Im Grenzgebiet zwischen Thailand und Kambodscha ist der seit Monaten schwelende Territorialkonflikt erneut in eine akute Gewaltphase übergegangen. Nach dem Bruch einer erst kurz zuvor vereinbarten Waffenruhe fliegt die thailändische Armee wieder Luftangriffe und bereitet eine der größten Evakuierungen in der jüngeren Geschichte des Landes vor. Mehr als 385.000 Menschen sollen in Sicherheit gebracht werden, über 35.000 befinden sich bereits in Notunterkünften.
Das thailändische Militär erklärte, eigene Truppen in der Provinz Ubon Ratchathani seien zuvor unter kambodschanischen Beschuss geraten. Ein Soldat sei getötet, vier weitere verletzt worden. Als Reaktion habe man Kampfflugzeuge gegen „militärische Ziele auf kambodschanischem Territorium“ eingesetzt. Kambodscha weist die Vorwürfe zurück und spricht seinerseits von Angriffen der thailändischen Armee bei Tagesanbruch. Provokationen der vergangenen Tage hätten die Lage zusätzlich angeheizt. Kambodschas Verteidigungsministerium betonte, die eigenen Truppen hätten nicht zurückgeschossen.

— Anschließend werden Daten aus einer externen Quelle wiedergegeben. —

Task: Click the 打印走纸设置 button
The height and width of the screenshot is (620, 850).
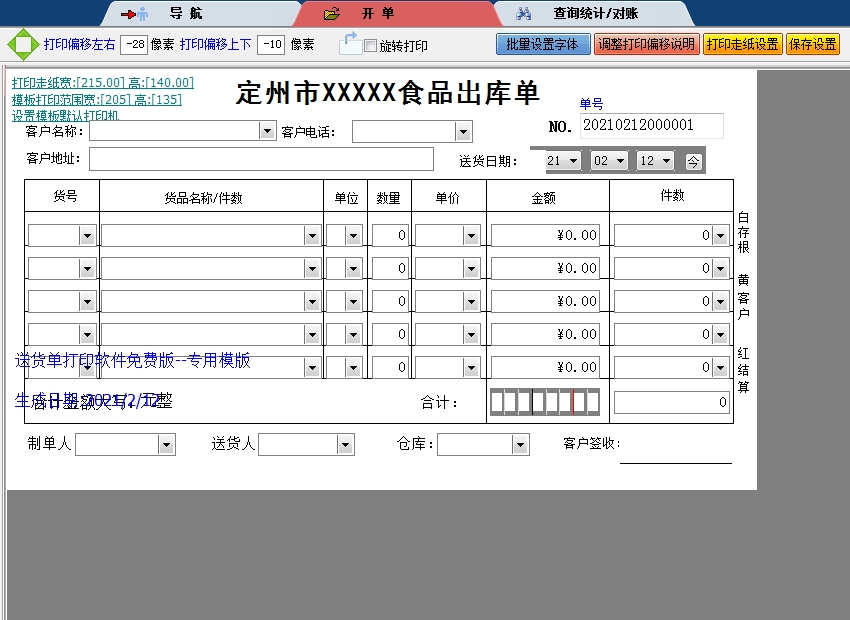Action: point(742,45)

Die Eskalation kommt nur wenige Wochen nach dem Scheitern einer im Oktober geschlossenen Waffenruhe, die unter Vermittlung von US-Präsident Donald Trump und Malaysias Premierminister Anwar Ibrahim zustande gekommen war. Thailand hatte die Umsetzung Mitte November ausgesetzt, nachdem ein Soldat an einer Landmine schwer verletzt worden war.
Der bilaterale Streit um Grenzverläufe reicht mehr als ein Jahrhundert zurück und entzündet sich immer wieder an nicht eindeutig markierten Abschnitten der 817 Kilometer langen Grenze. Das Gebiet war 1907 von der französischen Kolonialverwaltung kartiert worden – bis heute ziehen sich daraus Unklarheiten und konkurrierende Souveränitätsansprüche. Seit Juli war der Konflikt erneut aufgeflammt und hatte zu einem fünftägigen Gefecht geführt, bei dem mindestens 48 Menschen starben und rund 300.000 zeitweise fliehen mussten. Die aktuelle Eskalation lässt befürchten, dass die Region erneut in eine längere Phase der Instabilität abrutschen könnte.